The Constitutional Framework
Arbitration falls within both federal and provincial legislative competence. The federal Parliament has enacted the Commercial Arbitration Code (based on the Model Law) as a schedule to the Commercial Arbitration Act, RSC 1985, c 17 (2nd Supp), which applies to arbitration that is within federal jurisdiction — typically matters involving maritime law, federal Crown entities, and interprovincial or international trade. The International Commercial Arbitration Act (ICAA), RSC 1985, c 20 (2nd Supp), specifically governs international commercial arbitration.

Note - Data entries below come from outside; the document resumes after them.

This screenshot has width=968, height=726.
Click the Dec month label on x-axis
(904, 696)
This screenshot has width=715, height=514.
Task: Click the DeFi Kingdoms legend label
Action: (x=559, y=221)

Each province and territory has enacted its own arbitration legislation. Most provinces have adopted the Model Law for international commercial arbitration through provincial International Commercial Arbitration Acts (e.g., Ontario’s International Commercial Arbitration Act, 2017, SO 2017, c 2, Sched 5; British Columbia’s International Commercial Arbitration Act, RSBC 1996, c 233). Domestic (non-international) arbitration is governed by separate provincial statutes, such as Ontario’s Arbitration Act, 1991, SO 1991, c 17, and British Columbia’s Arbitration Act, RSBC 1996, c 55.
International Commercial Arbitration
The UNCITRAL Model Law
Canada was the first Western country to adopt the UNCITRAL Model Law, doing so in 1986. The Model Law, incorporated as the Commercial Arbitration Code at the federal level and mirrored in provincial international commercial arbitration statutes, sets out a comprehensive regime covering the arbitration agreement, the composition of the arbitral tribunal, the jurisdiction of the tribunal, the conduct of proceedings, the making of the award, and recourse against the award.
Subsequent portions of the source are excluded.